Excerpted passage:
^^^^^^^^

# Bath time...dun, dun, dun!



## PeaceLoveHavanese (Apr 30, 2012)

Pictures of my girl during and after bathtime. Not her favorite activity! And I'm sorry about all the threads, but I can only upload 5 pictures at a time for some reason! And I just have so many pictures of my baby girl...and frankly, everyone I know is sick of seeing them or doesn't appreciate them! So I thought I'd get it all outta my system at once & share with some folks who might! 

1.) Trying to make a break from the tub! And red solo cups are good for more than one thing, thanks Toby Keith! 
2.) Looking especially terrified after getting out of her first bath with us! She's thinking "what the heck are these people doing, Aunt Linda come take me back!"
3.) Snuggled up in a towel, yet again after her second bath with us
4.) Sound asleep in my arms after bathtime, snoring softly! 
5.) all clean, fluffy, and dry- time to just relax in Mom's lap


----------



## rlewis (Sep 20, 2011)

What a cute!! Thanks for sharing the pictures.


----------



## HannahBearsMom (Jul 31, 2011)

That is our planned activity for this evening! Maccabee hates bath time. I'm taking my daughter and Maccabee for portraits tomorrow, so he's getting a bath whether he likes it or not -- and I know he won't like it. As my daughter says (with a smile), "Evil Mommy!"

^^^^^^^^

Data excerpts:
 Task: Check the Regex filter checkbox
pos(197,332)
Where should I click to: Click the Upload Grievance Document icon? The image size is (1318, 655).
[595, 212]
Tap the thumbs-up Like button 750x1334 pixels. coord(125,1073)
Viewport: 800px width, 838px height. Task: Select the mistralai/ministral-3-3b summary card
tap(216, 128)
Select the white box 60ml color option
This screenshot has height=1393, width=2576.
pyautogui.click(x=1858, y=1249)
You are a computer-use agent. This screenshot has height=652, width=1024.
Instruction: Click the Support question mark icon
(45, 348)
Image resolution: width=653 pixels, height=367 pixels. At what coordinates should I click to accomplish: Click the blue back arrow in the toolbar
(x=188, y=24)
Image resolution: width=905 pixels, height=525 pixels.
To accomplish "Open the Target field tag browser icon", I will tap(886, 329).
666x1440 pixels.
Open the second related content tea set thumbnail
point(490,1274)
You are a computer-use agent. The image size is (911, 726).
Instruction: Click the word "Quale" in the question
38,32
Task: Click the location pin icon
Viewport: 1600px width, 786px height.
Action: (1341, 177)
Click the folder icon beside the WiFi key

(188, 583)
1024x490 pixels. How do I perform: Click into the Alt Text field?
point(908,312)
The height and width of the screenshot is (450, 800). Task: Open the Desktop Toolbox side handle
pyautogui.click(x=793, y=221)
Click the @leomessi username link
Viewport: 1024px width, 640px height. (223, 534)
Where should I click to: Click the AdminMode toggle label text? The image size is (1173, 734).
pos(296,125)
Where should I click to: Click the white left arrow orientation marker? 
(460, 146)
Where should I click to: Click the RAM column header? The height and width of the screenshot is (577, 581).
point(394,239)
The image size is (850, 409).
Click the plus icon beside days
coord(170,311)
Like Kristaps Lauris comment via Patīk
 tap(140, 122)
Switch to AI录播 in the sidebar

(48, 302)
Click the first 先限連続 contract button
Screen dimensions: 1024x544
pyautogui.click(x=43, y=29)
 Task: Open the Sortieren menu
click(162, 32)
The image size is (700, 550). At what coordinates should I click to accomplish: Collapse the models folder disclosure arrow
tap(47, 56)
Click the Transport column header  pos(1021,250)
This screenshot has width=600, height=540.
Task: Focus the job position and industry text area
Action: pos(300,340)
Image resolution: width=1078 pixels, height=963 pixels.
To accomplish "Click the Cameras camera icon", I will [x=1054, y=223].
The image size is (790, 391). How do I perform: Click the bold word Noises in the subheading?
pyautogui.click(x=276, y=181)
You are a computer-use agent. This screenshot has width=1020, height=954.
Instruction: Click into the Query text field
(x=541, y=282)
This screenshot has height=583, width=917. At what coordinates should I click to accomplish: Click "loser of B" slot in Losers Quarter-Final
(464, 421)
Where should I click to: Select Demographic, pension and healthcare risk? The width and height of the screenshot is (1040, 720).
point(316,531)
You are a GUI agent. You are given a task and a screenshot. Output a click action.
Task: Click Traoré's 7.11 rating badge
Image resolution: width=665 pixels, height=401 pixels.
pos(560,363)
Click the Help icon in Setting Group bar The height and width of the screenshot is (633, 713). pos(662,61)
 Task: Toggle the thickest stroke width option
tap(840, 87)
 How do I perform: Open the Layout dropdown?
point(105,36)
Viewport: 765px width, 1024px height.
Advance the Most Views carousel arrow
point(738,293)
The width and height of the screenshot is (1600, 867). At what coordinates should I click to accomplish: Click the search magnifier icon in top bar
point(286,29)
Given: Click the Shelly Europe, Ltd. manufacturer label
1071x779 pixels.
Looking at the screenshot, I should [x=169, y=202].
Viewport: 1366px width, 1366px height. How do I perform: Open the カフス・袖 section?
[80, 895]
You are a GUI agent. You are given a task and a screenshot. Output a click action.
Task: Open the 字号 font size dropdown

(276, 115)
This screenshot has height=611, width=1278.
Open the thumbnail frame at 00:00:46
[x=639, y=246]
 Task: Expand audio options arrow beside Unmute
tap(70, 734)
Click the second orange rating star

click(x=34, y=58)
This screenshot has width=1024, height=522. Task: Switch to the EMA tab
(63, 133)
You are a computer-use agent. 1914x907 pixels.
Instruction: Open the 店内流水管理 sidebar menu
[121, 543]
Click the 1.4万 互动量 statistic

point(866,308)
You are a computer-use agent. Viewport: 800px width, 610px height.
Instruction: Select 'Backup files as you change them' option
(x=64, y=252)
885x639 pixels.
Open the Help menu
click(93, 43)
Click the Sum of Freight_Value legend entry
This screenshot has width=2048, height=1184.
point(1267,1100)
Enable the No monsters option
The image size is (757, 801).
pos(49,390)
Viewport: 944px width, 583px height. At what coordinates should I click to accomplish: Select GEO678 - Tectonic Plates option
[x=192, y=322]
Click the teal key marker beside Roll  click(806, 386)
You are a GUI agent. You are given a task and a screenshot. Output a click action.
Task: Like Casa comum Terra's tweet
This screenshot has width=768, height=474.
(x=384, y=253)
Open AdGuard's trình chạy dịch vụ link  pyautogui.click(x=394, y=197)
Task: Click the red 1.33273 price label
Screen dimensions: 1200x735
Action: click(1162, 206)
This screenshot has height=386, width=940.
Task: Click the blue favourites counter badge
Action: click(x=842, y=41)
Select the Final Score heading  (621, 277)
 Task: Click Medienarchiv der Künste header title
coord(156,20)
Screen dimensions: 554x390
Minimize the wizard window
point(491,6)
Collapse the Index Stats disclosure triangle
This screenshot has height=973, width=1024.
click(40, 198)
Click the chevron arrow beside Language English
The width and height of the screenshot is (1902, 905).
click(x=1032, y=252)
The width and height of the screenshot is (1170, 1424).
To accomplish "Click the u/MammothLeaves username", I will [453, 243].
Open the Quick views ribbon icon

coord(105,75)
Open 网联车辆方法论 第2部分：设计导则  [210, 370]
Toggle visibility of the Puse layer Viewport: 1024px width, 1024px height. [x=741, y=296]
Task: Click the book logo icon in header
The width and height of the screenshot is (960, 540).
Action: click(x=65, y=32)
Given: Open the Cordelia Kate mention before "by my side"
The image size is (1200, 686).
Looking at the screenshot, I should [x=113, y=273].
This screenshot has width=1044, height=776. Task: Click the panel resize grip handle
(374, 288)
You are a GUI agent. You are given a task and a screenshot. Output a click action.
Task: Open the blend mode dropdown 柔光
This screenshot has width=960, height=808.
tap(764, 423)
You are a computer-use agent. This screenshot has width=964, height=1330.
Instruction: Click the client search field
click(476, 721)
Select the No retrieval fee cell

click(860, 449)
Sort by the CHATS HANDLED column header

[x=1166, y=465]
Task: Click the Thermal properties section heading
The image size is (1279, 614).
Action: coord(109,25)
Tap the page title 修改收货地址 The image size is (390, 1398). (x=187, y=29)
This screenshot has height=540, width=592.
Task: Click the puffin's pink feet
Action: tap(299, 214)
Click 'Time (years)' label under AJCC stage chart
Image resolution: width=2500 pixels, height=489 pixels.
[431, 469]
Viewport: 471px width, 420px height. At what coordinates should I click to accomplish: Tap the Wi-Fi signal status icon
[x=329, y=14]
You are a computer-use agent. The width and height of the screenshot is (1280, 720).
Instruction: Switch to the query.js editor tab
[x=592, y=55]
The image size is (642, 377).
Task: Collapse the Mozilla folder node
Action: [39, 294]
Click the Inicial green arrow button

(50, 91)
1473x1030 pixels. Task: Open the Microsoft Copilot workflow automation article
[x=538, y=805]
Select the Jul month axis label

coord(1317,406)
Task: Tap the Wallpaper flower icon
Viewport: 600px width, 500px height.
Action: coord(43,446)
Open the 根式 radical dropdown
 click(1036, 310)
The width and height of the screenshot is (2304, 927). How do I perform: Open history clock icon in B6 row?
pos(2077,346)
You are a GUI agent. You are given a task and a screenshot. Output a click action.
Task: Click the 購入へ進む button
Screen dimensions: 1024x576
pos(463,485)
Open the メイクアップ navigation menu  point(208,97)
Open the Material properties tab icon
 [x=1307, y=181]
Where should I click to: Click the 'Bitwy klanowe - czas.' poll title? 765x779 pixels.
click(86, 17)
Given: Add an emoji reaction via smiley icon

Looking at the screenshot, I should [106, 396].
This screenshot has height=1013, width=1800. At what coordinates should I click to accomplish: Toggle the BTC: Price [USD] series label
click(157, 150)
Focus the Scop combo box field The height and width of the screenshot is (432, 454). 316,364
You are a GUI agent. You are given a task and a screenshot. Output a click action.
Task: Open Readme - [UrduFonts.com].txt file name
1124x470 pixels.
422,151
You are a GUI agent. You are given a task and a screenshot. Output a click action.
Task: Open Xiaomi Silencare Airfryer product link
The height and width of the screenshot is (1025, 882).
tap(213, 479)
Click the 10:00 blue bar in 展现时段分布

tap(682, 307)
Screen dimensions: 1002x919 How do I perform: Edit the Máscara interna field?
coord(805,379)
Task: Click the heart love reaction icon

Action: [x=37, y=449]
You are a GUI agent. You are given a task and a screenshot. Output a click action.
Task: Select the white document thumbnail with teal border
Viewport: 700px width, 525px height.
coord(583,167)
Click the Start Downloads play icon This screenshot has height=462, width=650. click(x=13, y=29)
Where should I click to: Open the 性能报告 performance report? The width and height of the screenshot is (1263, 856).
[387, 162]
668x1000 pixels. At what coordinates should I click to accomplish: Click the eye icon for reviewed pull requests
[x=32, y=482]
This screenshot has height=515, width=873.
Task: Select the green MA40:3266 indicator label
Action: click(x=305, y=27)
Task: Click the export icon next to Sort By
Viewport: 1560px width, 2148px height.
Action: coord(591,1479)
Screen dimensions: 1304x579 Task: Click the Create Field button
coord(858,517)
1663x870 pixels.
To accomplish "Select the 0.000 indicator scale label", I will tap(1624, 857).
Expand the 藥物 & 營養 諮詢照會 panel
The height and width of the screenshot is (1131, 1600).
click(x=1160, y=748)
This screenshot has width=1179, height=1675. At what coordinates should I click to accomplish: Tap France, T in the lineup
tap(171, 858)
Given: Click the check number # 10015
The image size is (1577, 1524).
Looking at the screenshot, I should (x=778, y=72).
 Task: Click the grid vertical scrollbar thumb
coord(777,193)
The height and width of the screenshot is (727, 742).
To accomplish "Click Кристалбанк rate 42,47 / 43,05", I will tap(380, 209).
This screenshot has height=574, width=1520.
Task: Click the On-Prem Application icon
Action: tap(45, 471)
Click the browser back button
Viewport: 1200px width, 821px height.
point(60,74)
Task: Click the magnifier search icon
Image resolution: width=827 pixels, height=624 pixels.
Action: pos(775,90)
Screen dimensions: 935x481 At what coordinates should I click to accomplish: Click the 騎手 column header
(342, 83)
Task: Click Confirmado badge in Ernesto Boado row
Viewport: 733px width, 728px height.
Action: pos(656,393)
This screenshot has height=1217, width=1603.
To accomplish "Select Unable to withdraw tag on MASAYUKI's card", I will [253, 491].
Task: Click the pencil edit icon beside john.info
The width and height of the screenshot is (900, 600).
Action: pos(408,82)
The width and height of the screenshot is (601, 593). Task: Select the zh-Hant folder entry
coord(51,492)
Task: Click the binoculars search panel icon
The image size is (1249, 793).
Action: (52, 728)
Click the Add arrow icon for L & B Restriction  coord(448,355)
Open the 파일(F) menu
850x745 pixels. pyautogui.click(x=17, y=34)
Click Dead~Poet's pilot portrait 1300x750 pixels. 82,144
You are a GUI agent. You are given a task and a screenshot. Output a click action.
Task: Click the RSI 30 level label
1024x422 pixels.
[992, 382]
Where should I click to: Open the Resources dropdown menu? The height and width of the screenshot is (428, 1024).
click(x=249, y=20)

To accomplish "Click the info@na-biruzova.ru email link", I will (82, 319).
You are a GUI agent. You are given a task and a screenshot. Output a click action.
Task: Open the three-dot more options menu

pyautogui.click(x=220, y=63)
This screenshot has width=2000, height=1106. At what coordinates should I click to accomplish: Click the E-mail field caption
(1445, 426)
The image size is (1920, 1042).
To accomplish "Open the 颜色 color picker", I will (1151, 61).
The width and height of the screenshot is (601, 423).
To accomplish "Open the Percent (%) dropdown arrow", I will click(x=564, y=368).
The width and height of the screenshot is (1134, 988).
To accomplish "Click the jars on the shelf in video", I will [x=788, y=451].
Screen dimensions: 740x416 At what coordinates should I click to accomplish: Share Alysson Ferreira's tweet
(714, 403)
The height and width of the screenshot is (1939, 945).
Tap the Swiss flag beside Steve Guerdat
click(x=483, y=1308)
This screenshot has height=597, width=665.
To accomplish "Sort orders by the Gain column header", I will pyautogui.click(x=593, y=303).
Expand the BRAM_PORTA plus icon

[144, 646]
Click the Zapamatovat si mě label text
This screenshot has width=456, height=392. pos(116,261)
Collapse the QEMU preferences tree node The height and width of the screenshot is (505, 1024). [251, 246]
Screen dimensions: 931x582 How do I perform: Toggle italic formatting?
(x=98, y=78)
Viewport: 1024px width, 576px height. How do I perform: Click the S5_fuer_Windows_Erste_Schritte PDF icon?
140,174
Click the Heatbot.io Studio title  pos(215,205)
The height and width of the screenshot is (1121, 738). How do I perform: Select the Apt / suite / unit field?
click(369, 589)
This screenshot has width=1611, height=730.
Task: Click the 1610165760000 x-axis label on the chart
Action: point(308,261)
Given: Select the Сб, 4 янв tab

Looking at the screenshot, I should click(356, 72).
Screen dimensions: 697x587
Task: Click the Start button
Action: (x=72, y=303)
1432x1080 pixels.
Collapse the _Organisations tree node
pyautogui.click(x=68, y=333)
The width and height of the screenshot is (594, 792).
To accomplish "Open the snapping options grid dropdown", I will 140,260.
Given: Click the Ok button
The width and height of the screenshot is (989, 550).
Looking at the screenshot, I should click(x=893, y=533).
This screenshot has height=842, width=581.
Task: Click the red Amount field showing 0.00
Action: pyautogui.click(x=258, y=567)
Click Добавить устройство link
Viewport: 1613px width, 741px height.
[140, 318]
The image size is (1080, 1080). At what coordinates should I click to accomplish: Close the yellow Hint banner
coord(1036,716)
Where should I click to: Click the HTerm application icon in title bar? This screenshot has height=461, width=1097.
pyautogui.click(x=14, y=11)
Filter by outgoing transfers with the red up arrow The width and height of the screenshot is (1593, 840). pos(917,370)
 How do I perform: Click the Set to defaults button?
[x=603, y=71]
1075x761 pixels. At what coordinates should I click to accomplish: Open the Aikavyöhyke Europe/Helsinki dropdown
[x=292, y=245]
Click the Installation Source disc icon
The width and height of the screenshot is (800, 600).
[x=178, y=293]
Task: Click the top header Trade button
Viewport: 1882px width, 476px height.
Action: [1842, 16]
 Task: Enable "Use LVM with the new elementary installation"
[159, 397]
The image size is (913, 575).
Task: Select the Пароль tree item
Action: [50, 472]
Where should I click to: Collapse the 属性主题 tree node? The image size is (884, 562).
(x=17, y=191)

^^^^^^^^

Required action: Write out the part of the bath-time forum thread from "Pictures of my girl" to "(Sep 20, 2011)".

Finished task:
Pictures of my girl during and after bathtime. Not her favorite activity! And I'm sorry about all the threads, but I can only upload 5 pictures at a time for some reason! And I just have so many pictures of my baby girl...and frankly, everyone I know is sick of seeing them or doesn't appreciate them! So I thought I'd get it all outta my system at once & share with some folks who might! 

1.) Trying to make a break from the tub! And red solo cups are good for more than one thing, thanks Toby Keith! 
2.) Looking especially terrified after getting out of her first bath with us! She's thinking "what the heck are these people doing, Aunt Linda come take me back!"
3.) Snuggled up in a towel, yet again after her second bath with us
4.) Sound asleep in my arms after bathtime, snoring softly! 
5.) all clean, fluffy, and dry- time to just relax in Mom's lap


----------



## rlewis (Sep 20, 2011)